Activity — Beginning at the top of the data below, write out every line exactly until you reach the line with "Nanmeebooks (50, 2063)", and include that line.

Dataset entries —
§

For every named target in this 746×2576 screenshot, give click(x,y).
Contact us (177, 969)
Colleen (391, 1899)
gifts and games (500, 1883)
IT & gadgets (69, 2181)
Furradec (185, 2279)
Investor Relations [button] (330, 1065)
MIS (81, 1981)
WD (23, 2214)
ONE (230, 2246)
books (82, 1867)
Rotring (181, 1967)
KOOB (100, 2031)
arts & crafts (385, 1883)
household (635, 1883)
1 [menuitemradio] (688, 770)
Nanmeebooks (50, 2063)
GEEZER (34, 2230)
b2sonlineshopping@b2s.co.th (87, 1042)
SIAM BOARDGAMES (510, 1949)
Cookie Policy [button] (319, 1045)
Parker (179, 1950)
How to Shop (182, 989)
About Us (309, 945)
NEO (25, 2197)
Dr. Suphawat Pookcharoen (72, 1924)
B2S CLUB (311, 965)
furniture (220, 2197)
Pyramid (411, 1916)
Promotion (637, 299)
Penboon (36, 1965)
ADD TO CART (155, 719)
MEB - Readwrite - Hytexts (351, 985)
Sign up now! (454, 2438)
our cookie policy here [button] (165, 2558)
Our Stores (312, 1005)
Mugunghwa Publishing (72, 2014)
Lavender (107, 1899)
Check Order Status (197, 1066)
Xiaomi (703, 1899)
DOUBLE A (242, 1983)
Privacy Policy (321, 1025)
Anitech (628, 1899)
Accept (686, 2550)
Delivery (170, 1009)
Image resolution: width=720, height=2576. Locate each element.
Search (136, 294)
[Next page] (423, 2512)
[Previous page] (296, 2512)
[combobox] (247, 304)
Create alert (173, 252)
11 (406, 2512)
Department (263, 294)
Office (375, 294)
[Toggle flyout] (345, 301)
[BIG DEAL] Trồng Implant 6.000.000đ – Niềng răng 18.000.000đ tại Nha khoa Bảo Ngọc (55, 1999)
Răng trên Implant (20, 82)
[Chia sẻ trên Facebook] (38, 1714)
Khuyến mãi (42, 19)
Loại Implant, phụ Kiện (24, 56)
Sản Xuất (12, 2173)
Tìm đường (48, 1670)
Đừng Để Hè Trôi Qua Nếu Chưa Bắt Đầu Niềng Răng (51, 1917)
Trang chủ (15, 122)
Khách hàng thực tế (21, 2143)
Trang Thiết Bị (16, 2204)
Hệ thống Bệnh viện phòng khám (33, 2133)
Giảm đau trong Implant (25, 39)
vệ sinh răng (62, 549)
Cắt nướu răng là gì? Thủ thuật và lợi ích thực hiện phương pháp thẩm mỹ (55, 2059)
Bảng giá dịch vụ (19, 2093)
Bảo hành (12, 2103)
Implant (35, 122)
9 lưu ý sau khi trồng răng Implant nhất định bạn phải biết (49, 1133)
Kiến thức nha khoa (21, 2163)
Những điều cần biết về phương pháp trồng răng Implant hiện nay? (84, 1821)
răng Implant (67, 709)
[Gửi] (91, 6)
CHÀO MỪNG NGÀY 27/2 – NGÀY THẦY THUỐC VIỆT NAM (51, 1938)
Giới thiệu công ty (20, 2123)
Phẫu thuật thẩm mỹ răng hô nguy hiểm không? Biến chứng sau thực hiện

§

Result —
For every named target in this 746×2576 screenshot, give click(x,y).
Contact us (177, 969)
Colleen (391, 1899)
gifts and games (500, 1883)
IT & gadgets (69, 2181)
Furradec (185, 2279)
Investor Relations [button] (330, 1065)
MIS (81, 1981)
WD (23, 2214)
ONE (230, 2246)
books (82, 1867)
Rotring (181, 1967)
KOOB (100, 2031)
arts & crafts (385, 1883)
household (635, 1883)
1 [menuitemradio] (688, 770)
Nanmeebooks (50, 2063)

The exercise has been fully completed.